Un album atteso, che ha avuto una genesi particolare, un disco bellissimo, la colonna sonora forse di questi tempi, di “lockdown”, dominati dalla pandemia.
Nick Cave aveva programmato dei concerti dal vivo che si sarebbero dovuti tenere nella West Hall dell’Alexandra Palace, a Londra, poco dopo l’uscita di “Ghosteen”. Il virus ha cambiato tutto: le date sono state prima riprogrammate, poi annullate del tutto. Ecco infine la soluzione definitiva: “Alone”, un concerto per pianoforte e voce nello stesso spazio, ma “da solo”, senza pubblico.
Quel concerto è diventato un film, ma adesso esce anche sotto forma di doppio cd, confezionato in modo essenziale, con una foto in bianco e nero che ritrae l’artista al centro della sala, seduto davanti al suo pianoforte, ma lontano, lontano da tutto e da tutti. Non ci sono neanche i Bad Seeds, i suoi musicisti, gli amici di sempre. Un “live” quindi, ma davvero particolare: doloroso e silente, in cui manca del tutto qualsiasi forma di “feedback”, di comunicazione.
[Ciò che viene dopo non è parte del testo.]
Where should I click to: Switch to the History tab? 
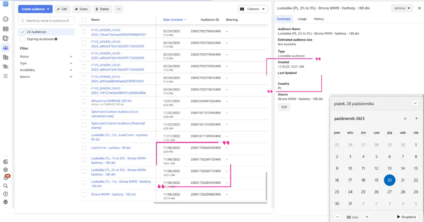(318, 19)
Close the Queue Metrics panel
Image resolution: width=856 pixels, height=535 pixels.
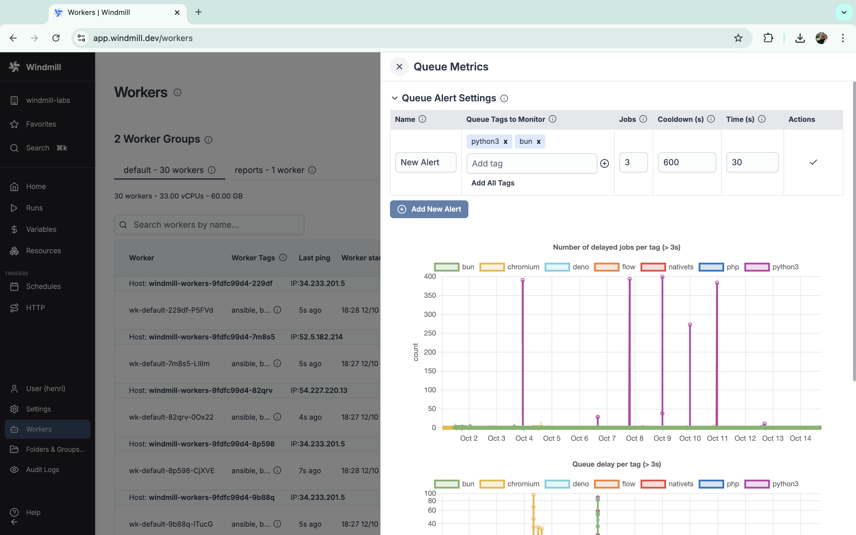399,67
Un album che comprende ventidue nuove versioni di brani scelti da Nick Cave fra passato e presente dell’artista. Una rivisitazione della sua storia personale e insieme della sua dimensione artistica, un grido di dolore, questa volta pacato e sofferto, ma ugualmente drammatico. Ci sono delle straordinarie versioni di “Spinning Song”, di “Waiting For You” e di “Galleon Ship”, tratte da “Ghosteen”, c’è il recupero di un brani poco conosciuti come “Palaces Of Montezuma”, firmato come Grinderman, e come “Man In The Moon”, c’è anche un inedito, intitolato “Euthanasia”.
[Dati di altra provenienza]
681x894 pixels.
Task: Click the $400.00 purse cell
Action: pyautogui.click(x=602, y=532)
Ma gran parte del concerto si basa su nuove versioni di “The Boatman’s Call”, meraviglioso album del 1997, dal quale sono tratte composizioni struggenti come “Far From Me”, “Into My Arms”, “Black Hair”, “The One I Have Been Waiting For” , “ Brompton Oratory” e “Idiot Prayer”, la ballata raramente eseguita dal vivo, ma per lui davvero importante, tanto da essere scelta come titolo all’album.
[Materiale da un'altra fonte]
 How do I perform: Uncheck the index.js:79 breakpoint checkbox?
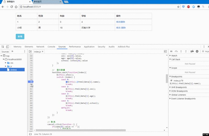click(x=171, y=81)
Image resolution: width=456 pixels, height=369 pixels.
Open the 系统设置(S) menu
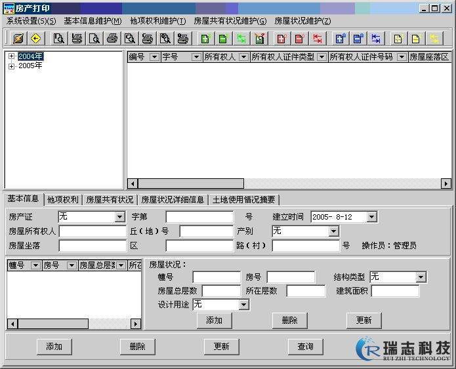coord(31,21)
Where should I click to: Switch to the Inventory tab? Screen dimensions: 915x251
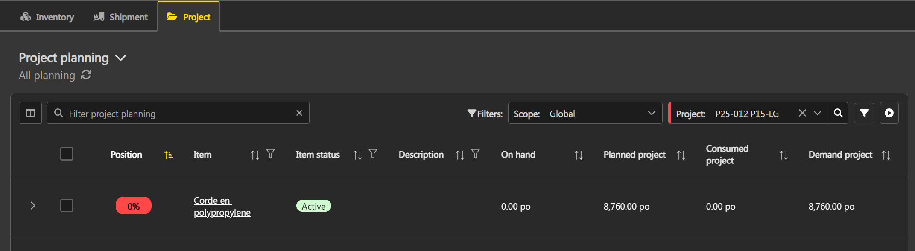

Non potevano mancare una versione a dir poco sublime di “Girl in Amber”, e classici come “The Ship Song”, “Stranger Than Kindness”, “Sad Waters”, “The Mercy Seat” e “Jubilee Street”. Forse ci sarebbe stata bene anche “The Weeping Song”, ma il mio parere al riguardo conta meno di zero. La scaletta del concerto segue direttive che vengono solo dall’autore che ha inteso ascoltare la sua mente, il suo cuore.
Un album che ti paralizza dal dolore, un disco che tocca corde profonde, un concerto che celebra la solitudine, che dialoga con l’assenza che diventa momento di contemplazione, una sorta di condizione ascetica che, mai come in questo momento, sa essere consolatoria.